Ma sœur devait aller en voyage, alors je suis allée la voir de bon matin. Elle faisait du repassage. Les enfants n’étaient pas encore levés. Elle était occupée et je ne voulais pas la déranger, alors je lui ai dit que je reviendrais la voir avant son départ, avant 10 heures.

Je suis sortie de sa maison. Je devais aller je ne sais où, et consciente de mon pauvre sens de l’orientation, je me suis dit qu’il ne fallait absolument pas que je me perde. Alors j’ai mémorisé tout ce qu’il y avait sur sa véranda, puis tout ce qu’il y avait sur la mienne. Et je suis partie.

Sauf que je n’ai pas pu me retrouver.

J’ai perdu ma maison.

10 heures est passé, je n’ai pas revu ma sœur. Je ne le pouvais pas. J’étais perdue. J’ai fait des aller-retour sur une très longue rue pendant des heures, ne reconnaissant aucune des façades des maisons que je voyais. Je n’ai retrouvé ni la mienne, ni la sienne. J’ai marché jusqu’à la nuit tombée. J’ai marché toute la nuit. J’ai marché jusqu’au lever du soleil. J’ai marché toute la journée. Ce n’est qu’au milieu de la nuit du lendemain que j’ai pu retrouver le chemin. Je n’étais pas sur la bonne rue. Je m’étais trompée au niveau d’un tournant.

Un seul tournant.

Il n’avait pas fallu plus d’un tournant pour que je perde ma famille, et surtout ma maison.
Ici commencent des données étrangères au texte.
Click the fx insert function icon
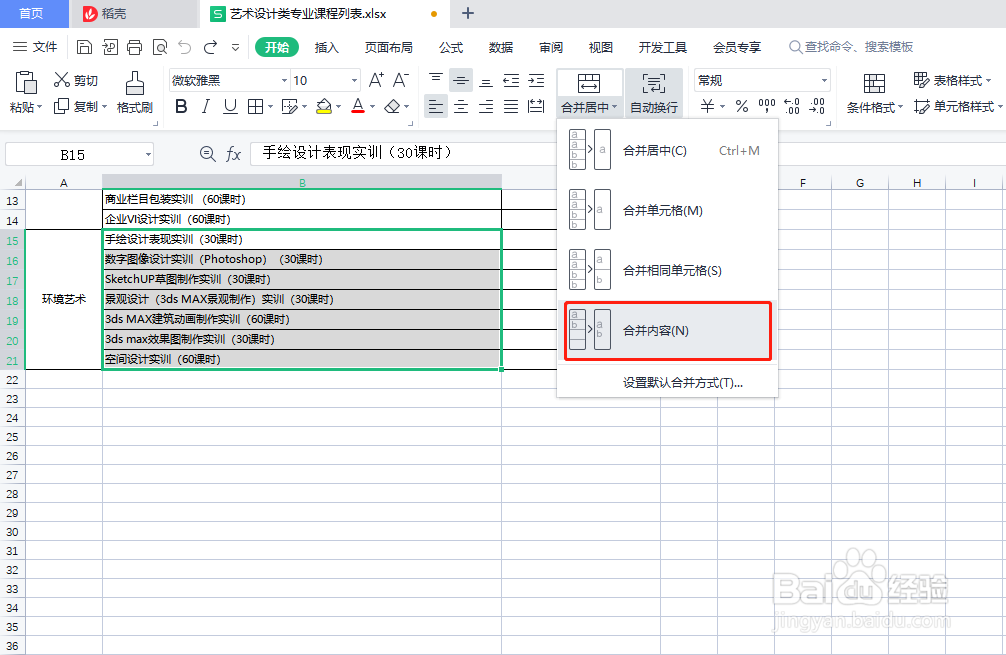 (234, 153)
Je l’ai dit dans le dernier article, Abîmée, je suis… que je ne vais pas très bien ces derniers temps. Beaucoup de choses sont remises en questions, nombre de mes convictions sont terrassées à leur base. Une restructuration complète de mon mode de vie s’opère, et je suis épuisée tant émotionnellement que physiquement.

Sauf que je ne suis pas triste. Je ne suis pas déprimée. J’ai pleuré, je l’ai dit. Beaucoup. Vous savez tous à quel point j’ai travaillé dur pour me retrouver où je suis, quel que soit le domaine. Alors, tout voir s’en aller a été un choc. Un énorme choc. Un terrible choc. Je ne suis pas triste. Je ne suis plus là, tout simplement.
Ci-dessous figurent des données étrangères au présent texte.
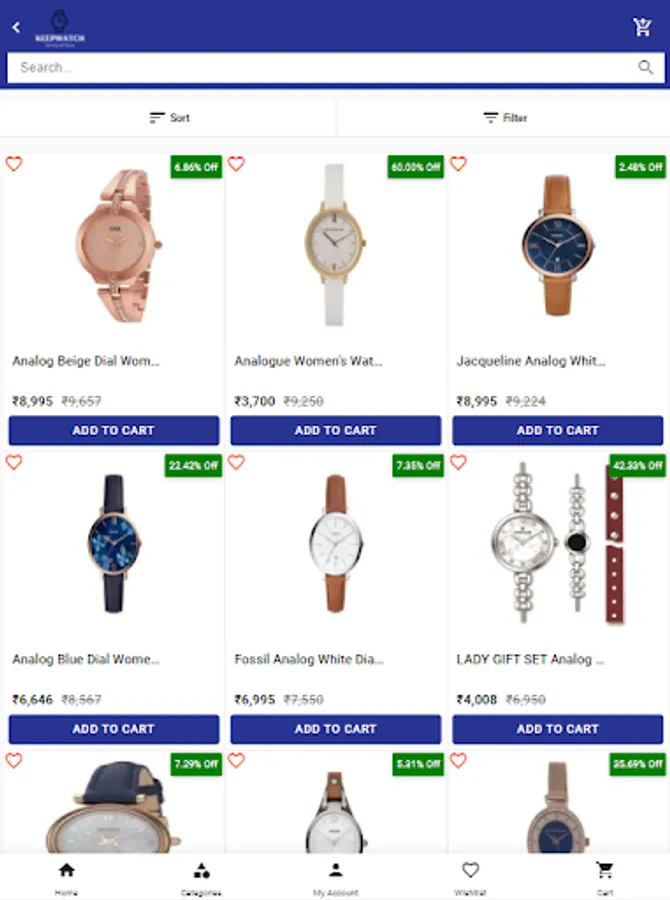
Task: Open the Sort options
Action: [x=169, y=118]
Je m’en suis aperçue hier, avant de faire ce rêve. J’ai eu une discussion avec une amie, et voici à peu près ce qui s’est dit :

-Comment vas-tu ?

-Je ne sais pas.

-Tu tiens le coup ?

-Je ne sais pas trop.

-Tu t’adaptes à la situation ?

-Non, mais je l’accepte telle qu’elle est.
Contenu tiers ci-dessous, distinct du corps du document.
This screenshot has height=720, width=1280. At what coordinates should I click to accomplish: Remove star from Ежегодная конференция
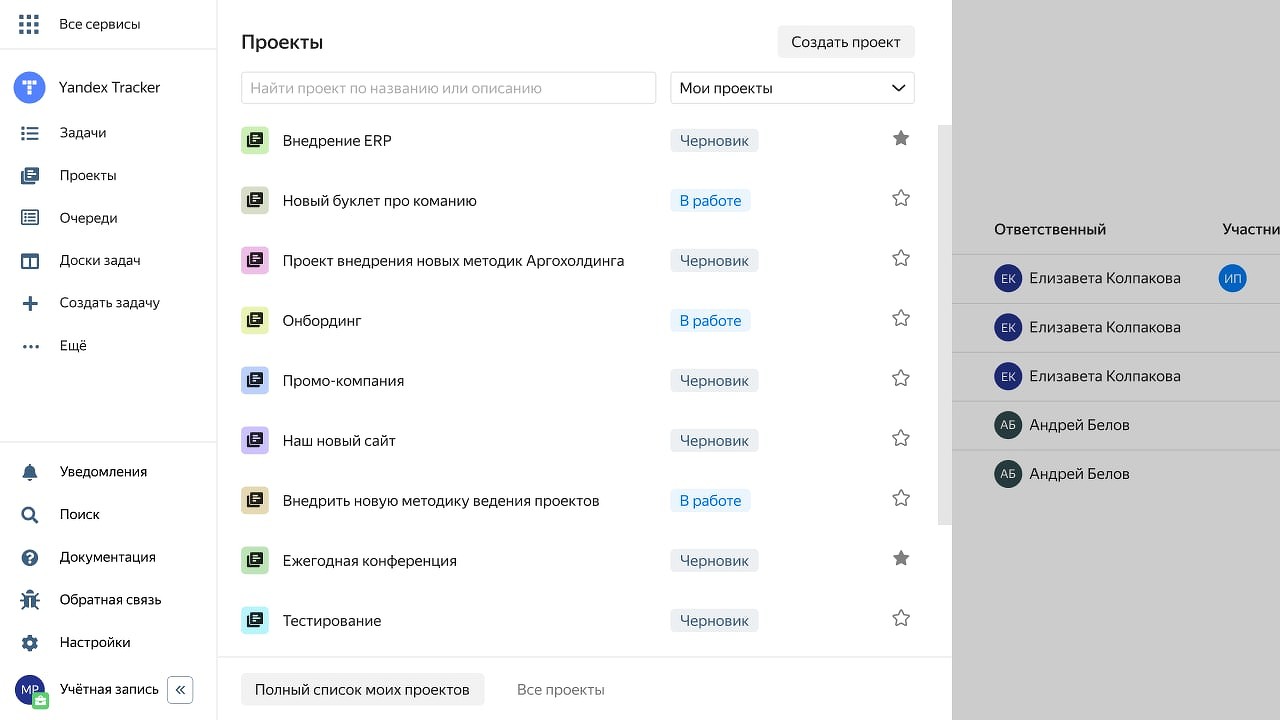click(901, 558)
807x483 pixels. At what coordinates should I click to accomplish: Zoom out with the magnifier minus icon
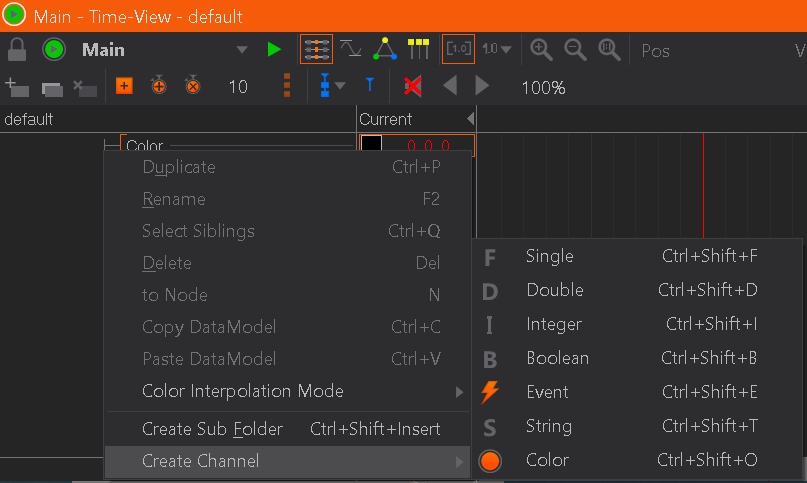[x=575, y=49]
-Pour toi ou pour les autres ?

-Parce qu’elle est comme elle est.

-Comment ça se passe ces derniers jours ?

-Je ne sais pas trop. Je ne veux pas sortir de mon lit. Je me force à tout faire. J’arrive à faire bonne figure, je ne ressens pas de tristesse, mais je ne veux rien. Je veux juste être dans mon lit. Je ne vais quasiment plus au boulot, je fais tout de mon lit. Je ne veux rien d’autre que rester dans mon lit.


Je me suis réveillée après mon rêve, au milieu de la nuit. Je suis restée éveillée longtemps. J’avais enfin compris la situation. J’avais enfin compris ce qui n’allait pas ces derniers jours, pourquoi je n’avais envie de ne rien faire d’autre que l’autruche, la tête sous l’oreiller, bien plus douillet que du sable, mais tout aussi dévastateur.

Je me défaisais, une décision après l’autre.

Dans mon rêve, chaque pas fait m’éloignait de ma maison. Dans la réalité, chaque décision prise dans ma maison m’éloignait de qui j’étais, de qui je voulais être.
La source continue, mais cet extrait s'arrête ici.